■ Exercise details
Transcribe exactly, and only, the lines from the one with "You are a computer-use" through the end of the records below, including both of those lines. Skip all pictures.

┌─ Given records

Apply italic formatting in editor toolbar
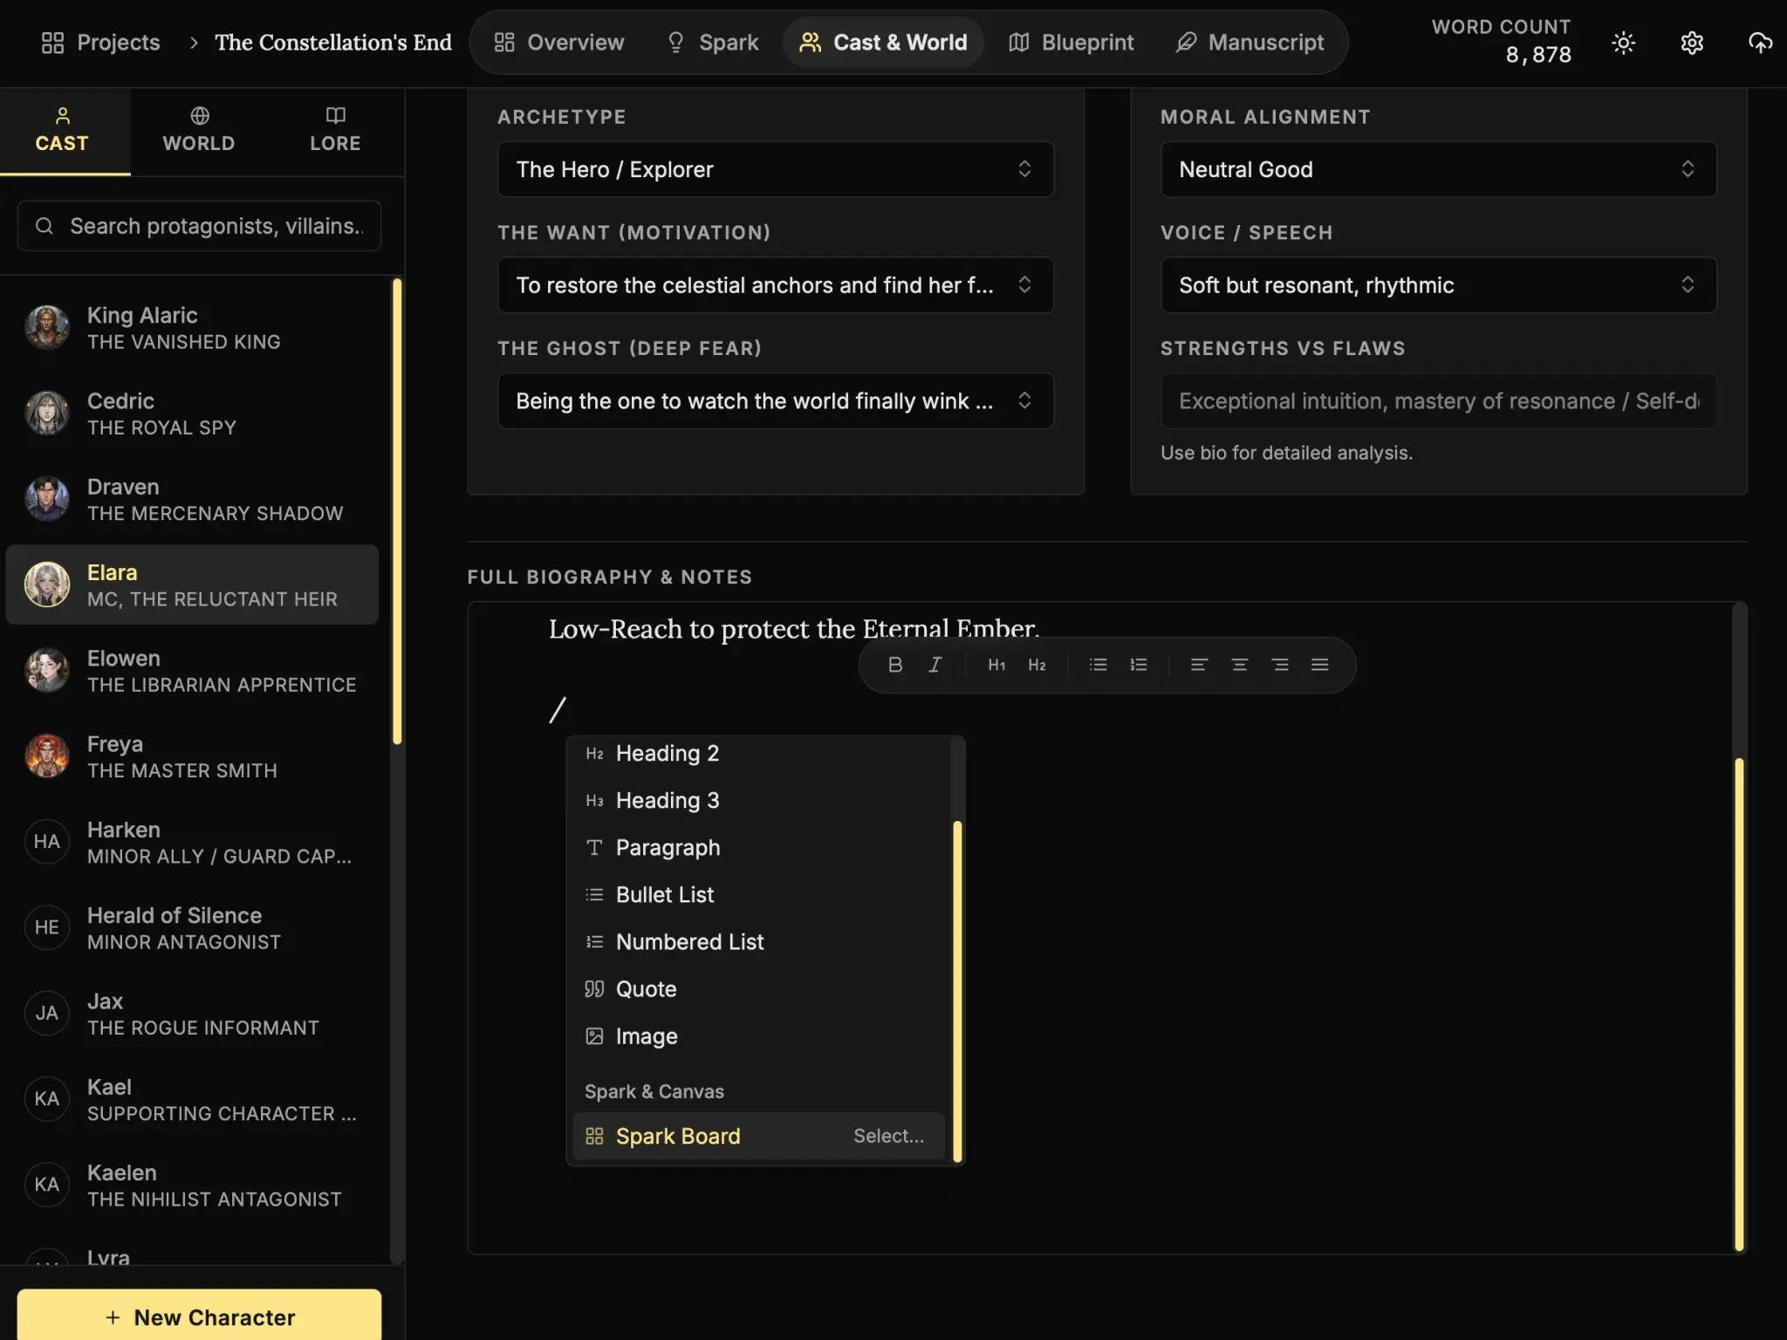The image size is (1787, 1340). [935, 665]
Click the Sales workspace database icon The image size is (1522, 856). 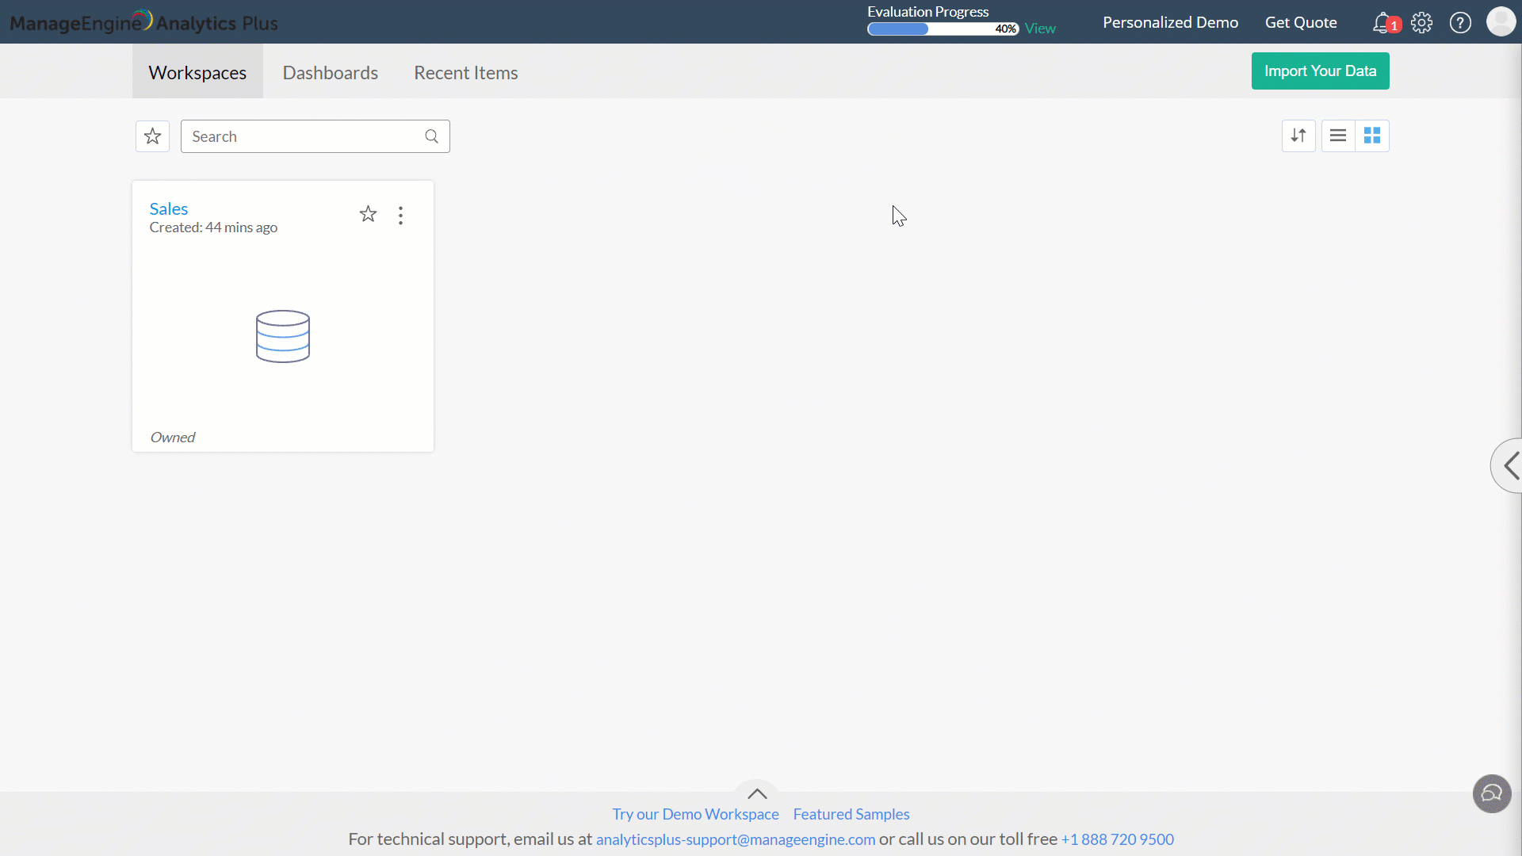tap(283, 337)
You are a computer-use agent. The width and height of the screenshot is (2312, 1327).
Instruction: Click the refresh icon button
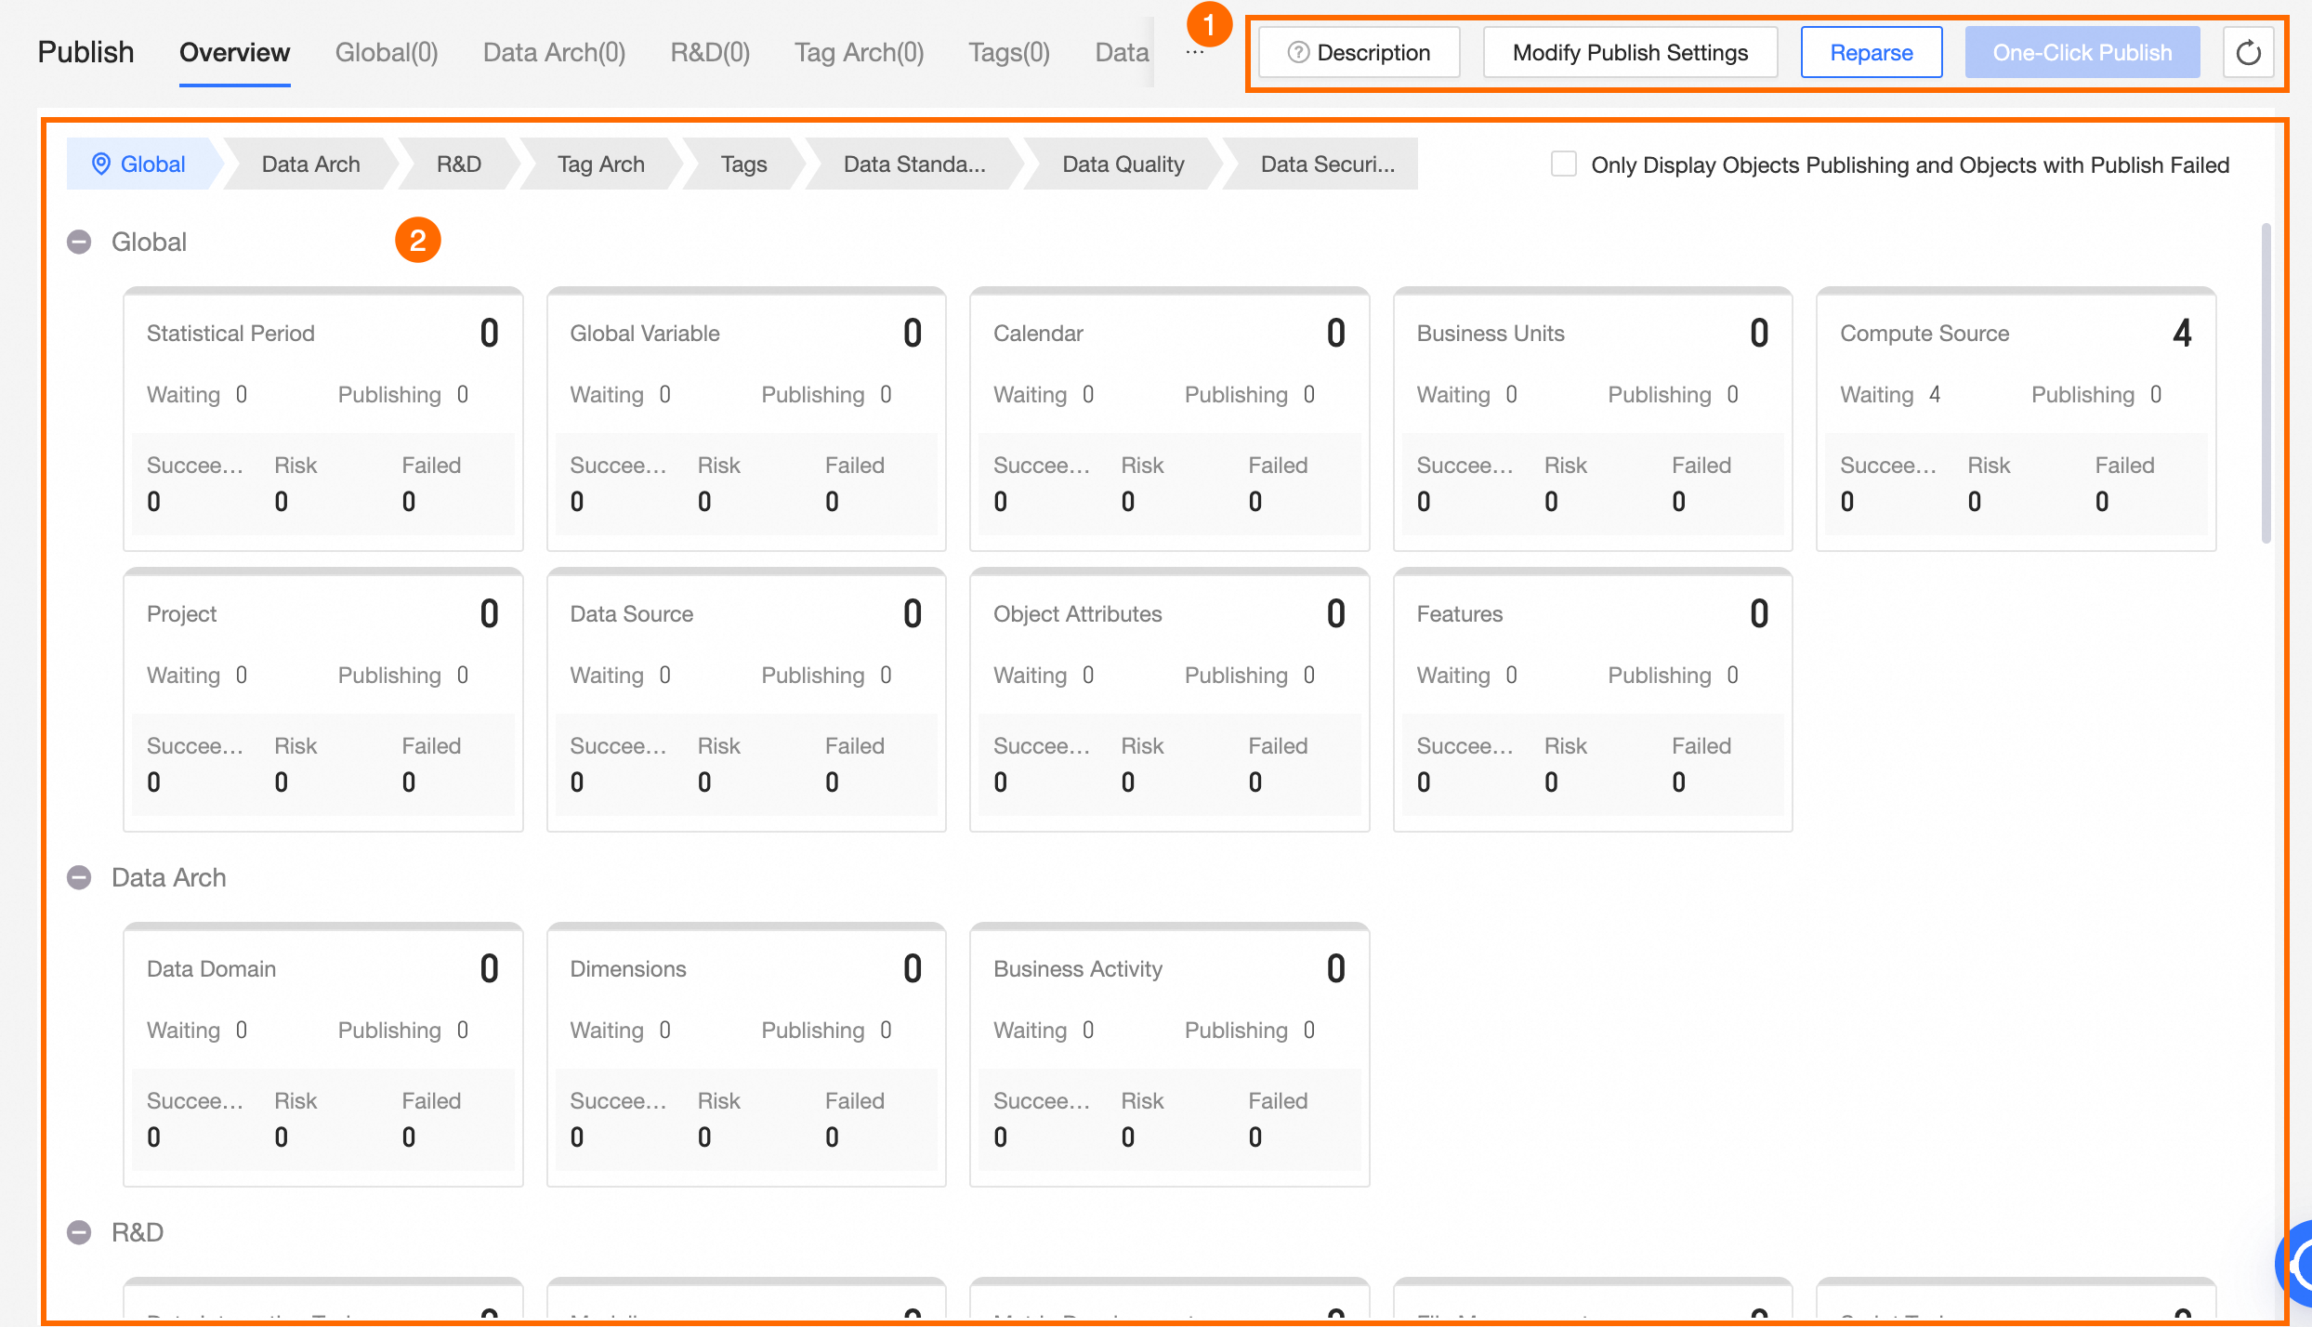[2248, 53]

└─

■ Expected answer
You are a computer-use agent. The width and height of the screenshot is (2312, 1327).
Instruction: Click the refresh icon button
[2248, 53]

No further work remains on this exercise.